##### DATA SUPPLIED #####

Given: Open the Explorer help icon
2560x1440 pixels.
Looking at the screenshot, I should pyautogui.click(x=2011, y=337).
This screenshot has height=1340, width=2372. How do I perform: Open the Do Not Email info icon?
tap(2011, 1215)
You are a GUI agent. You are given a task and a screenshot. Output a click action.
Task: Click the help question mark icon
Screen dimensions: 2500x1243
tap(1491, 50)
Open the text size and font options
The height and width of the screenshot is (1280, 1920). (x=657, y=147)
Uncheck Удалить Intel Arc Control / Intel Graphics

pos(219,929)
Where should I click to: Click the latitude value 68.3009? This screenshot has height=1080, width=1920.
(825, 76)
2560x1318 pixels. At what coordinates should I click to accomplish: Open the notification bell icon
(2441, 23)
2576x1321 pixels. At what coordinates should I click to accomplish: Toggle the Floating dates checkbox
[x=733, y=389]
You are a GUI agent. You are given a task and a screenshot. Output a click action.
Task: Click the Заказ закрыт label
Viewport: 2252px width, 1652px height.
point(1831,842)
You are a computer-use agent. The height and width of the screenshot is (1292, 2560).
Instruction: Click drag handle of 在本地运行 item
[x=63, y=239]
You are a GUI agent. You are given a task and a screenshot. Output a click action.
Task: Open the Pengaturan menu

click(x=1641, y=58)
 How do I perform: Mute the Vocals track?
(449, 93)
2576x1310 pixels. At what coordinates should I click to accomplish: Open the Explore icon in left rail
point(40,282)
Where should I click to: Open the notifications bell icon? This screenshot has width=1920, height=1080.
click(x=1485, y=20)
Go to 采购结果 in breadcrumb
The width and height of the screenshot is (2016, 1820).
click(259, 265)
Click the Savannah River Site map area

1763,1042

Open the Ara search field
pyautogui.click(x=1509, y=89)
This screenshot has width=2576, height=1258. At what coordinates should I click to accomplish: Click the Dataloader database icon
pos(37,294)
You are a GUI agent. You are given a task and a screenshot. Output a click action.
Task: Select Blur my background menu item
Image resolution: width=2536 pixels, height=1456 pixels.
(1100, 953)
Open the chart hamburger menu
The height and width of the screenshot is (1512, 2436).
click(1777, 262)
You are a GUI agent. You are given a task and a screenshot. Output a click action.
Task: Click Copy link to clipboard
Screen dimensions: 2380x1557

#####

WHAT TO WORK ON:
Extract the complete set of records unchanged.

RESPONSE TO THE TASK:
Given: Open the Explorer help icon
2560x1440 pixels.
Looking at the screenshot, I should pyautogui.click(x=2011, y=337).
This screenshot has height=1340, width=2372. How do I perform: Open the Do Not Email info icon?
tap(2011, 1215)
You are a GUI agent. You are given a task and a screenshot. Output a click action.
Task: Click the help question mark icon
Screen dimensions: 2500x1243
tap(1491, 50)
Open the text size and font options
The height and width of the screenshot is (1280, 1920). (x=657, y=147)
Uncheck Удалить Intel Arc Control / Intel Graphics

pos(219,929)
Where should I click to: Click the latitude value 68.3009? This screenshot has height=1080, width=1920.
(825, 76)
2560x1318 pixels. At what coordinates should I click to accomplish: Open the notification bell icon
(2441, 23)
2576x1321 pixels. At what coordinates should I click to accomplish: Toggle the Floating dates checkbox
[x=733, y=389]
You are a GUI agent. You are given a task and a screenshot. Output a click action.
Task: Click the Заказ закрыт label
Viewport: 2252px width, 1652px height.
point(1831,842)
You are a computer-use agent. The height and width of the screenshot is (1292, 2560).
Instruction: Click drag handle of 在本地运行 item
[x=63, y=239]
You are a GUI agent. You are given a task and a screenshot. Output a click action.
Task: Open the Pengaturan menu

click(x=1641, y=58)
 How do I perform: Mute the Vocals track?
(449, 93)
2576x1310 pixels. At what coordinates should I click to accomplish: Open the Explore icon in left rail
point(40,282)
Where should I click to: Open the notifications bell icon? This screenshot has width=1920, height=1080.
click(x=1485, y=20)
Go to 采购结果 in breadcrumb
The width and height of the screenshot is (2016, 1820).
click(259, 265)
Click the Savannah River Site map area

1763,1042

Open the Ara search field
pyautogui.click(x=1509, y=89)
This screenshot has width=2576, height=1258. At what coordinates should I click to accomplish: Click the Dataloader database icon
pos(37,294)
You are a GUI agent. You are given a task and a screenshot. Output a click action.
Task: Select Blur my background menu item
Image resolution: width=2536 pixels, height=1456 pixels.
(1100, 953)
Open the chart hamburger menu
The height and width of the screenshot is (1512, 2436).
click(1777, 262)
You are a GUI agent. You are given a task and a screenshot. Output a click action.
Task: Click Copy link to clipboard
Screen dimensions: 2380x1557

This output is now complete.